An interview with…Louise Keen, Support Centre Supervisor

Do you have any pets?

Yes, I have 2 cats. Belle, a rescue (I did not name her!) and Eric, a hand rear. I have had many, many hand rears over my nursing career. Eric is my official foster fail 😊

What made you want to be a Registered Veterinary Nurse?

I have always wanted to work with animals from a young age and it just made sense to train to become a Registered Veterinary Nurse.

Do you have any advice for our Student Veterinary Nurses?

Honestly, Get your NPL done! I very much appreciate how overwhelming all those cases can look. The longer you leave it the more work you are going to pile on yourself later through the course. There is no quick fix, you just need to keep at it and remember to keep a little book of every animal you interact with every day. You are doing more than you realise that can be utilised for this!

What led you to this point in your career?

Unfortunately due to becoming unwell I was unable to be on my feet all day and could no longer do the long hours. I was ready to give up on my nursing altogether. Luckily I managed to get a part time job as reception nurse in a mixed practice in Lincolnshire. Here, I was then able to be hands on with a lot of farm animals and it really reminded me how much I loved my career. I am now Supervisor in the central support centre. While I very much miss being hands on with the animals, I am still very much a
nurse and am able further my career through this channel. 

What is the most rewarding part of your job?

Feeling like you have really helped a patient or an owner. It’s not always the major events of ‘saving a life’ that you remember, but often the little things that stay with you.

What was the is hardest part of your job?

Learning to deal with the ones we loose, by illness or euthanasia. Even though euthanasia is more often the kindest option, it I never easy. You are human and being upset is normal. Remember to look after yourself as well and talk openly with your colleagues when you find things are feeling tough.

What skills do you think you need to work in the Contact Centre?

You definitely need to be a people person to some degree. You need to be able to listen and be confident in proving first aid advice over the phone. Often what clients tell you is not actually a very good description of the problem.

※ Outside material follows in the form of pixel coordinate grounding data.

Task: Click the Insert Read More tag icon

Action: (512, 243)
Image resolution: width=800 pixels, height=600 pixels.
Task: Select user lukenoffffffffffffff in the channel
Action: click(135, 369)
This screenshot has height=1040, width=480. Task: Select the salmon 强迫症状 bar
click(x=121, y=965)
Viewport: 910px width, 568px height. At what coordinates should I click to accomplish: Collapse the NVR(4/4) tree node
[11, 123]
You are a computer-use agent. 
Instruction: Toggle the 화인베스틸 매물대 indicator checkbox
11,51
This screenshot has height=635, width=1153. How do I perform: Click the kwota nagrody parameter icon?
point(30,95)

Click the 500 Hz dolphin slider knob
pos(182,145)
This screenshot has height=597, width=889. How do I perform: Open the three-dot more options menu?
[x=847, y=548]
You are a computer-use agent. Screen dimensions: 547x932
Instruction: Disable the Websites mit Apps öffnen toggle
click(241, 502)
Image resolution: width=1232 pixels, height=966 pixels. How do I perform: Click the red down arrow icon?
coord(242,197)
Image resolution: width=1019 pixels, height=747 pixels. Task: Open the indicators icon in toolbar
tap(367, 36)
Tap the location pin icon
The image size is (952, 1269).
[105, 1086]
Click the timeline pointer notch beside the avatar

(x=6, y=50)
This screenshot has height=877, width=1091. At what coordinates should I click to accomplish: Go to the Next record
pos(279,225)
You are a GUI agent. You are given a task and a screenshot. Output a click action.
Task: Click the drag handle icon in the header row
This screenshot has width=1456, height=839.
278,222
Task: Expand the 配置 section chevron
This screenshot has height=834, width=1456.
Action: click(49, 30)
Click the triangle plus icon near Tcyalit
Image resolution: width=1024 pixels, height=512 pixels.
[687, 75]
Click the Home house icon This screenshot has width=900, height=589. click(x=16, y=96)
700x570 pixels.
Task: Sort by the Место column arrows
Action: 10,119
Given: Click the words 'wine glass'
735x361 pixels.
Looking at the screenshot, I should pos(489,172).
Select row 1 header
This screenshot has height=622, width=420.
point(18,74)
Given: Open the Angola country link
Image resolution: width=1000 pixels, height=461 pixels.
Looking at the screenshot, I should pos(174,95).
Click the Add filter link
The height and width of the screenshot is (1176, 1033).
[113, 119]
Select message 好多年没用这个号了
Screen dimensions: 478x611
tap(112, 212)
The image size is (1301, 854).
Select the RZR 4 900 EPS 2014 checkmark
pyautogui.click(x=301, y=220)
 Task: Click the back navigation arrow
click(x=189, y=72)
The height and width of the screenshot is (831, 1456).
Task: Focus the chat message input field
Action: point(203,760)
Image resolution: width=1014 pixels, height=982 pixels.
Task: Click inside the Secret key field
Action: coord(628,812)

What is the best thing to happen to the Veterinary industry during your time?

Remote consulting and telemedicine I believe has really helped the industry. It is a bit of a marmite subject as although it has been around for a long time, it was never really utilised until the Pandemic. We have so many pets all over the country that is it impossible to see them all every time an owner has a simple concern. So I do feel this can really help owners to learn what they can do at home
and when it is necessary to book a physical appointment. The new RCVS guidelines have not really helped this, but hopefully this is a short term issue.